**Cel:**
Pokaż każdy wiersz z rekordów poniżej, w którym pojawia się słowo „sidebar”, i przepisz go bez zmian.

**Wiersze danych:**
-=-=-

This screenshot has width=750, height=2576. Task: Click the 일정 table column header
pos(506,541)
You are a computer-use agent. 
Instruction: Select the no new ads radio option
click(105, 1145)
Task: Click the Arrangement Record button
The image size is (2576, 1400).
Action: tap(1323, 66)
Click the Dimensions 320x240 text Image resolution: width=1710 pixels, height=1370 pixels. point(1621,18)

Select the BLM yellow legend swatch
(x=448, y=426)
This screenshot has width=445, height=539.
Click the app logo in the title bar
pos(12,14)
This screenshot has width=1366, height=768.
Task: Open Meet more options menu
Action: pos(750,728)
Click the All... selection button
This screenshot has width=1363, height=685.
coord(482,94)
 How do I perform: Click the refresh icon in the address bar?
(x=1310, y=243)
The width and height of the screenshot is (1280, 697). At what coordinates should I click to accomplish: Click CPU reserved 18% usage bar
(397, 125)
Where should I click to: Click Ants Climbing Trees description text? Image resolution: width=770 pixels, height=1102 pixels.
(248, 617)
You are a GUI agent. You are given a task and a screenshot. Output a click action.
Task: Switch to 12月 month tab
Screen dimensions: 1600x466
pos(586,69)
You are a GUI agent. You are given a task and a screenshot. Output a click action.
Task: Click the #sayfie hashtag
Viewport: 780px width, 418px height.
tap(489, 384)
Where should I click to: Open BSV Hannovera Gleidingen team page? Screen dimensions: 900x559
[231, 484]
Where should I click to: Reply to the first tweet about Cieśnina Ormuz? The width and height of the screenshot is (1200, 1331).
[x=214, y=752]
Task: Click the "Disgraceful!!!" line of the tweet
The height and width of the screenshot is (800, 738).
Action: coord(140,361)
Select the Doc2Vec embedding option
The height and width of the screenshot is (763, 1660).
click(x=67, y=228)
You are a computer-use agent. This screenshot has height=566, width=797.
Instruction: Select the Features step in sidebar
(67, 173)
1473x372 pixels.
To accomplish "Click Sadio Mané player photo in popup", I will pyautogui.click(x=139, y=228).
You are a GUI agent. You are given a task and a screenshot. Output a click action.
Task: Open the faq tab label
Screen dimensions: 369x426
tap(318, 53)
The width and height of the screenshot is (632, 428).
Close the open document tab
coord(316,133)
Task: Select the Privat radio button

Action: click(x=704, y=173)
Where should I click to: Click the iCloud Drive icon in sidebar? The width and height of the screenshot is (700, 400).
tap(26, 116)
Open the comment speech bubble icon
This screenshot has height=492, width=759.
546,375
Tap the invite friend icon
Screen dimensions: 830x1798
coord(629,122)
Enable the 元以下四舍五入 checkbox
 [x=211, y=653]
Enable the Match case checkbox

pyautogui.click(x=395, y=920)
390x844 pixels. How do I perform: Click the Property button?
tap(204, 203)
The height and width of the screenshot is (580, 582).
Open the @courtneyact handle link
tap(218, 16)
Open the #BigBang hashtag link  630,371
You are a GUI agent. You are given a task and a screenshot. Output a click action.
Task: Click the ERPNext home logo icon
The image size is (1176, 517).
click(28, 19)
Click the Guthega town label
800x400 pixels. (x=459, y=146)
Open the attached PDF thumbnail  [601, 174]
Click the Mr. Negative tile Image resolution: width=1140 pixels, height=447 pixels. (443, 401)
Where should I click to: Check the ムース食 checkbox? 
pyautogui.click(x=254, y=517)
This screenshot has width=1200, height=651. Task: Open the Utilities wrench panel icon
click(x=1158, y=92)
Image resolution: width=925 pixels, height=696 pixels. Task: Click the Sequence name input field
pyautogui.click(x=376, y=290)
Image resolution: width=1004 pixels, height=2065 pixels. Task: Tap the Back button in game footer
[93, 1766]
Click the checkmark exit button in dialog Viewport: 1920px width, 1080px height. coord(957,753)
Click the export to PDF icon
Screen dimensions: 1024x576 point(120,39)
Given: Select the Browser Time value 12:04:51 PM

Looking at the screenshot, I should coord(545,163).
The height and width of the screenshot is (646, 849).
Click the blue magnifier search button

-=-=-

**Wynik ćwiczenia:**
Instruction: Select the Features step in sidebar
Where should I click to: Click the iCloud Drive icon in sidebar? The width and height of the screenshot is (700, 400).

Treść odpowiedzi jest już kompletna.